**PROBLEM**
In this material, which lines include the string "agent"? Show them.

**THE INPUT**
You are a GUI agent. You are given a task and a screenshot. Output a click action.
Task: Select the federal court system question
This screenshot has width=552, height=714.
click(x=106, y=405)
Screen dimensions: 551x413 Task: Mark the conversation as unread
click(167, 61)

==

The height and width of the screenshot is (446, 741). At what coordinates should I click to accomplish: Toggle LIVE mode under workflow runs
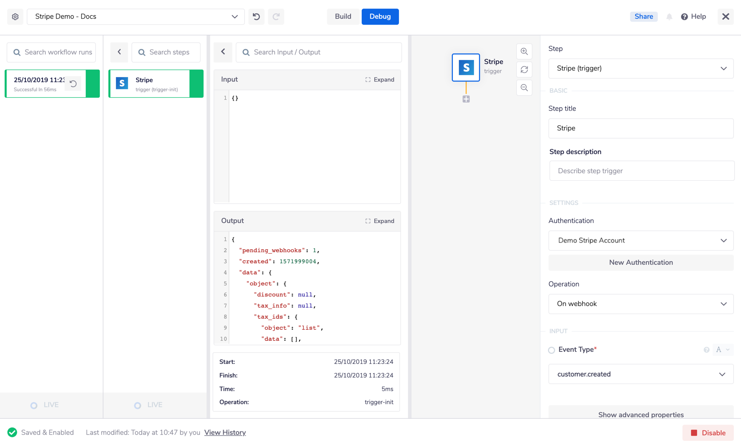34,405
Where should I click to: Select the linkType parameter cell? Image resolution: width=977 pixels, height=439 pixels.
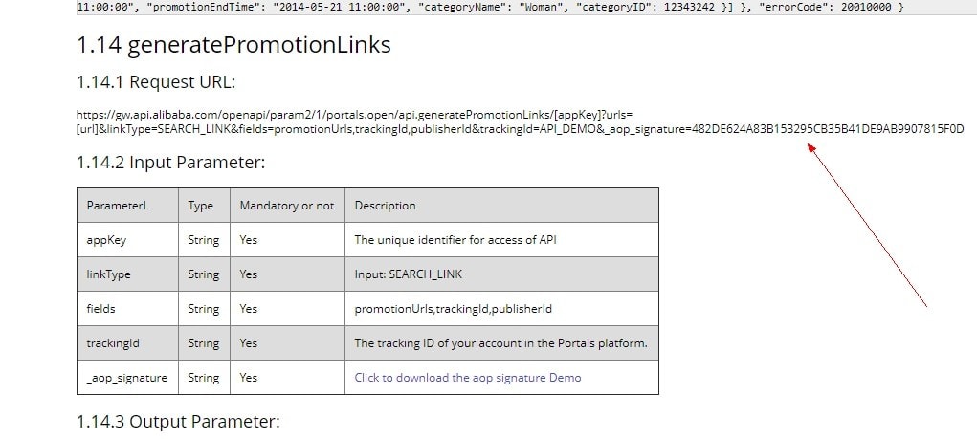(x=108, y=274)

---

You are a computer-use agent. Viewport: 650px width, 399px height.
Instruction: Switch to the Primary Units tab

**RESULT BELOW**
You are a GUI agent. You are given a task and a screenshot. Output a click action.
You are a computer-use agent. Viewport: 650px width, 399px height.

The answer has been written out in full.